Adequacy of Investments
Tool in support of adequacy to regulatory requirements for Investment consultants and Brokers.
Regulatory bodies recommend to identify for each customer the sustainable risk level and to periodically verify adequacy of the customer portfolio composition to the agreed risk propensity. The level of sophistication of such controls and their frequency determine the level of service accuracy that the Investment company is able to offer to customers.
1. Compliance Server
Tool built by merging the questionnaire utilized to identify customer risk profile with risk management algorithms, in order to evaluate portfolios composed by a large variety of security instruments. Our module allows to interact with core banking system, without any limitation on operations. Since it assures very high performance, it can execute real-time controls on orders and trades. We also have available calculation engines for batch analysis of all customer portfolios. The module is compliant with all controls required by MiFID regulations, from European Central Bank
2. Questionnaire to identify customer risk propensity
Questionnaire module allows to profile customer through usage of a Wizard composed by a configurable set of questions & answers. Questionnaire is a typical tool to evaluate customer risk level. It can identify a risk propensity level by induction, via assignment of a predefined score to each answer. The final result of questionnaire can be an “acceptable risk level” or a “set of benchmark portfolios” (all having similar risk level). During set-up and configuration phase, our consultants can offer customization services for the composition of the questionnaire: questions, answers, scores and weights, number of profiles or benchmark (model) portfolios.
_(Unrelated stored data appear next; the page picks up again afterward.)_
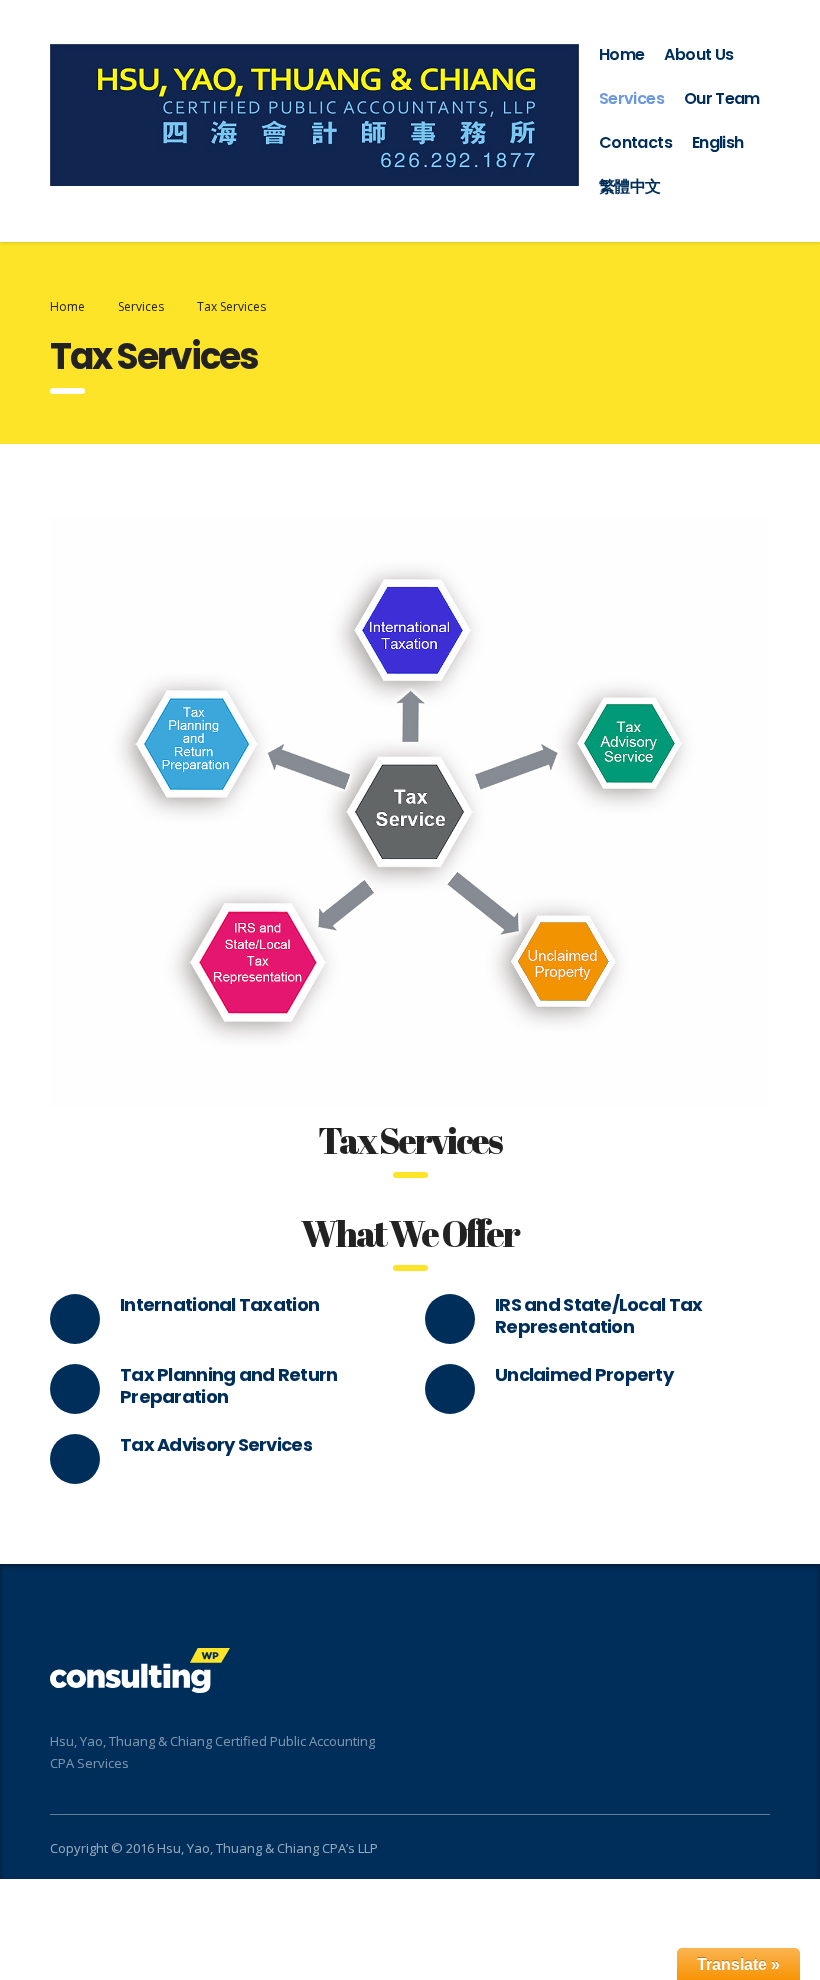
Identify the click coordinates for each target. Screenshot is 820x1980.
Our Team (722, 98)
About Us (698, 54)
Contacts (635, 142)
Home (621, 54)
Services (631, 98)
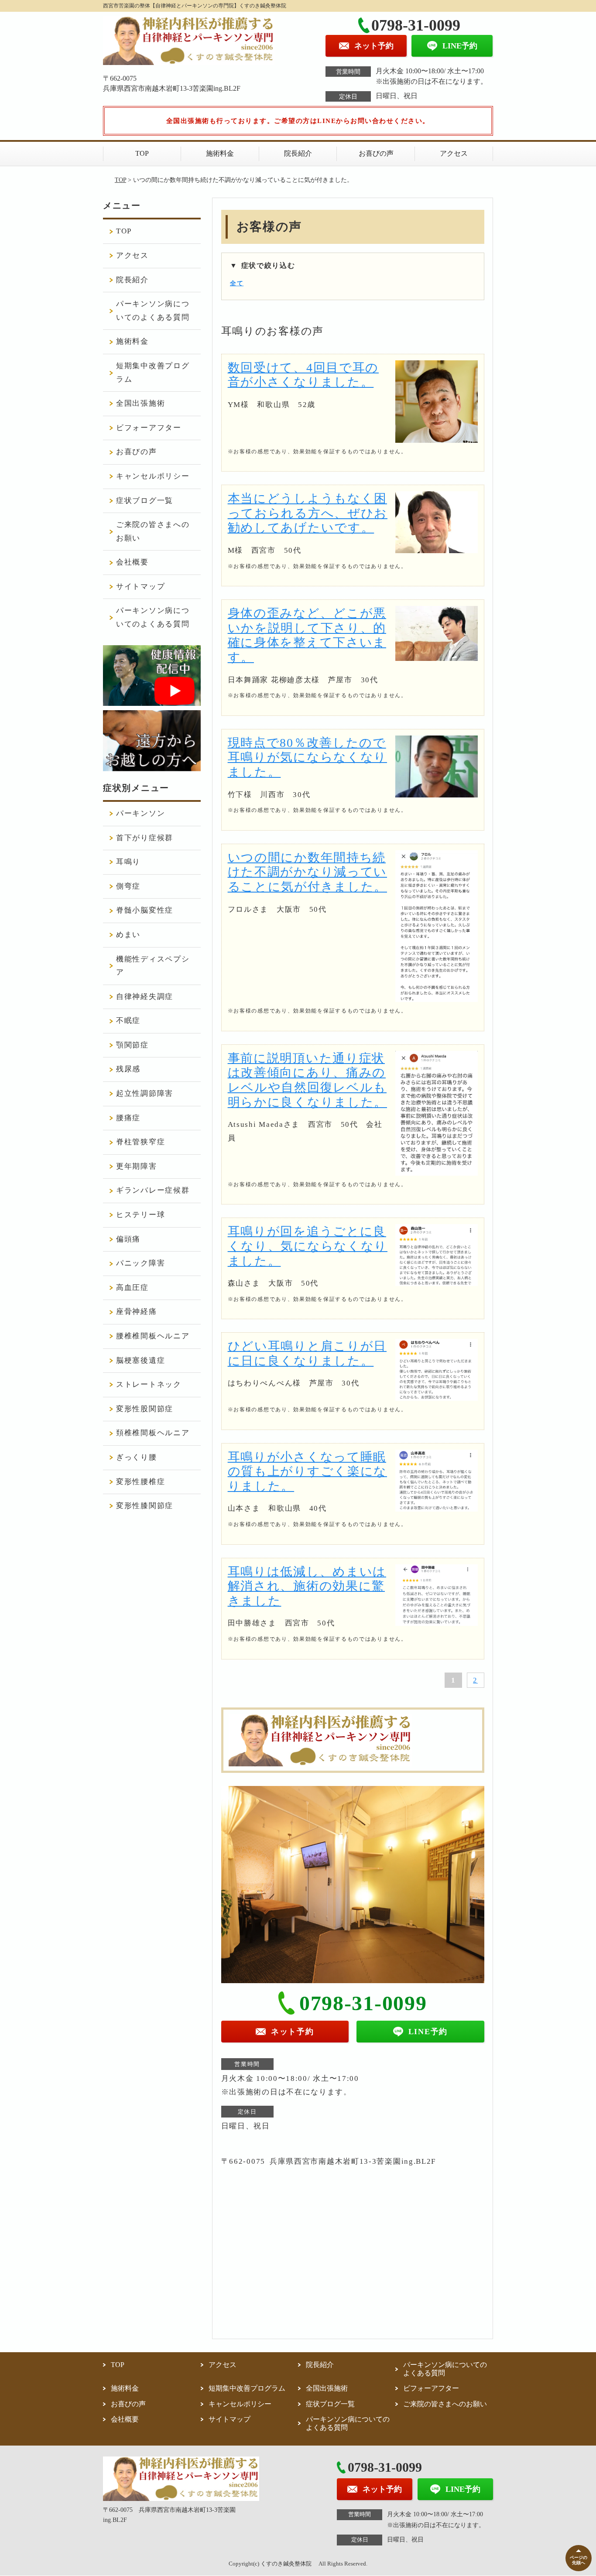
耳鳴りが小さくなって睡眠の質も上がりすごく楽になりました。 (307, 1471)
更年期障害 (136, 1166)
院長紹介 (298, 153)
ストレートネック (149, 1384)
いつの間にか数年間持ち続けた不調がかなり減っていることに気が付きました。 (307, 872)
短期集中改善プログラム (152, 372)
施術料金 (220, 153)
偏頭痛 (128, 1239)
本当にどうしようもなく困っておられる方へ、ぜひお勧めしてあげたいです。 (307, 513)
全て (236, 283)
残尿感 (128, 1069)
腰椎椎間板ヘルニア (152, 1336)
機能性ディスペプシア (152, 966)
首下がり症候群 (144, 838)
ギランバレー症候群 (152, 1190)
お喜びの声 (376, 153)
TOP (142, 153)
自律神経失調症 (144, 996)
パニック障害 (140, 1263)
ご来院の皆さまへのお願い (152, 531)
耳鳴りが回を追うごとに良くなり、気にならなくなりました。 (307, 1246)
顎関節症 (132, 1045)
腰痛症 (128, 1118)
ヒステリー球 (140, 1215)
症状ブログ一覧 (144, 500)
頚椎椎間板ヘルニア (152, 1433)
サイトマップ (140, 586)
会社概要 (132, 562)
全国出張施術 (140, 403)
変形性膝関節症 (144, 1506)
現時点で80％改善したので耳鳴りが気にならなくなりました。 (307, 757)
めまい (128, 935)
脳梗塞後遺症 (140, 1360)
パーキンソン (140, 813)
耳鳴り (128, 862)
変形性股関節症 (144, 1409)
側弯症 (128, 886)
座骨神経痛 (136, 1311)
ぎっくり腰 (136, 1457)
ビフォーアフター (149, 428)
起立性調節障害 (144, 1093)
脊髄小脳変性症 (144, 910)
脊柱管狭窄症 (140, 1142)
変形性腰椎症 (140, 1482)
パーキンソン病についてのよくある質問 (152, 311)
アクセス (454, 153)
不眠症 (128, 1020)
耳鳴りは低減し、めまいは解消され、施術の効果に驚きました (307, 1586)
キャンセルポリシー (152, 476)
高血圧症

3. Risk calculation engine
Our risk calculation engine allow to evaluate, in real-time, overall risk level of any customer portfolio. To obtain the most accurate calculation, system is usually updated every day, with detailed portfolio positions from all Investment Company operational systems. Risk level is calculated in terms of portfolio volatility and VaR (Value at Risk).
Risk calculation engine can be utilized by on-line calls for real-time monitoring or batch evaluation of the entire set of portfolios, both for the verification of the adequacy of the individual transaction, or the adequacy of the entire portfolio position.
Our calculation model has been implemented in conjunction with primary consultancy firms and has been certified by several Investment Companies and Banks. It guarantees total coverage of any listed financial instrument, thanks to price feed integration with all leading Information Providers. Our calculation model includes variance & covariance matrixes and allows to store for each individual instrument:
- duration
- rating
- industry sector
- asset class
- currency
These indicators are utilized to calculate VaR and can be also used (in accordance with selected Information Provider) in the module for financial advisors (Financial Planning).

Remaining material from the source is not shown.